VELEZ-MITCHELL: Miss Fenty, A.K.A. Rihanna; her attorney told the judge -- as you just heard that his client did not request a no contact order. Maybe now we have some idea why they`re recording a duet together, reportedly.

I`m back talking with my fantastic panel. Phone lines lighting up. Vanessa, New York. Your question or thought, ma`am.

VANESSA FROM NEW YORK: You know, I think that a positive spin should be put on it, where Chris Brown should be the poster child for those kids that are exposed to domestic violence and not get therapy, what happens. Because he`s the tested physical violence against his mother and he`s become that person. So I think that what should be done is he should be given therapy.


Well, let me ask you, Ken Baker, we`ve all been going around and around on this. Obviously, nobody wants him not to be punished. But because they`re both celebrities, people are watching this. This is an opportunity to learn.

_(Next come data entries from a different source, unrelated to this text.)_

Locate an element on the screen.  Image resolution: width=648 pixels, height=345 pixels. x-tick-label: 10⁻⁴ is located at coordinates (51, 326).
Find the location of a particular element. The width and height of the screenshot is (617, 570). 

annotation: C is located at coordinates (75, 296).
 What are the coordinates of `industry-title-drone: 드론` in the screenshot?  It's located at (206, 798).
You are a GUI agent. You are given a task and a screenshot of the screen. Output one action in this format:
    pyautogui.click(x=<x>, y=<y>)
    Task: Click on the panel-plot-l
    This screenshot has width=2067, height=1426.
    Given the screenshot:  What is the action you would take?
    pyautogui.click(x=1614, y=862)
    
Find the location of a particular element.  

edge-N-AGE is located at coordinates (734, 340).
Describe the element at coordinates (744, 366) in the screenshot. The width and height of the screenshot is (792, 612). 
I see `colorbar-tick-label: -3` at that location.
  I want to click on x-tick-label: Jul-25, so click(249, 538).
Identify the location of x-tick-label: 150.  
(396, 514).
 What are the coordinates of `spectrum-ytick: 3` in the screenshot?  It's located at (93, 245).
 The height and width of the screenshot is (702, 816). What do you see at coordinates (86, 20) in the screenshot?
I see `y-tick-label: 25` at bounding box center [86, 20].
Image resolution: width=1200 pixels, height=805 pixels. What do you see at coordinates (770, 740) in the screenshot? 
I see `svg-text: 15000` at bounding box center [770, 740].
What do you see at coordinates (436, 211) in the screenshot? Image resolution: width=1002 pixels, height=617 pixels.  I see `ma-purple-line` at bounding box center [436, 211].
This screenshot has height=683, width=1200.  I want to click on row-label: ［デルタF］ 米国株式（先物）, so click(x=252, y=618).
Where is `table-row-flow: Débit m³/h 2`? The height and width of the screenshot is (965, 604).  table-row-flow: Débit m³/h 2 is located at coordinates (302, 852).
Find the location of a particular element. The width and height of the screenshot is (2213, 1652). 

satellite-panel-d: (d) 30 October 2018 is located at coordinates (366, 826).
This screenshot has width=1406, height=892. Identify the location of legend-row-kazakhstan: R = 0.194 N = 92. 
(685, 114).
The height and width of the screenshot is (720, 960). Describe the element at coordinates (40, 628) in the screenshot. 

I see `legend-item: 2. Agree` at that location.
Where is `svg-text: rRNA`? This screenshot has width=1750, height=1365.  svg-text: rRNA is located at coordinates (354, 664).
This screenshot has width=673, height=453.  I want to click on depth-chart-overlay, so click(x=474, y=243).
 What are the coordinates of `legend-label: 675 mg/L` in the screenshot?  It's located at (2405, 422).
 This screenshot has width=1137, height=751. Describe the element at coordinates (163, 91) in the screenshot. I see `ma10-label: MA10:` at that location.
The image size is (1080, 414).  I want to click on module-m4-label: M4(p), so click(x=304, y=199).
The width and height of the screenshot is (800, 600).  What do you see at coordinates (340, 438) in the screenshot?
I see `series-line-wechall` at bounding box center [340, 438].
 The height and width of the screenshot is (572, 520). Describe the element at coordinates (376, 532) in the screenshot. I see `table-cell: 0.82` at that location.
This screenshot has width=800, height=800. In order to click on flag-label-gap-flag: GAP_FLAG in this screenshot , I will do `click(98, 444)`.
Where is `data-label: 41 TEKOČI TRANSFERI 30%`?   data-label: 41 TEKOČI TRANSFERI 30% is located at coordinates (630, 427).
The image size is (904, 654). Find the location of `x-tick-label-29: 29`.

He did see it when he was a child, reportedly. So it`s sort of like he`s a ticking time bomb because we know that people who see violence as children have a tendency to repeat it. Isn`t there something more that should be done beyond just throwing him in jail? Shouldn`t we use this as a learning experience?

BAKER: Yes. A lot of people are learning a lot about domestic violence through this case. Now, of course, that, I don`t think is what Rihanna or anyone really wished to come out of this. They`d rather that this never even happened in the first place.

But there`s an interesting -- the caller mentioned something interesting. That this cycle of violence that a lot of people have been speculating about caused Chris Brown to act out, allegedly, against Rihanna. And that was this.

There was an excerpt in the police affidavit about the arrest in which they said that Rihanna said that Chris said to her, in addition to saying I`m going to kill you, saying that, "When we get home, I`m going to beat the you know what out of you."

And a lot of people have looked at that line and said, that`s not something that a 19-year-old says, that`s something a 19-year-old has heard an adult say before and is repeating that.

BLOOM: Ok, but Jane. Jane, can I say one thing though?


BLOOM: We`ve got to start with some serious jail time for him. The defense is already floating the idea of a plea deal with no jail time. Yes, he should get therapy. Yes, we should understand the root causes. But this is a guy who`s accused of punching her in the face over and over again, choking her until she almost lost consciousness. There`s got to be some jail time here.

VELEZ-MITCHELL: All right. Lisa, Laura, Ken, thank you.

I`m Jane Velez-Mitchell. And you are watching "ISSUES" on HLN.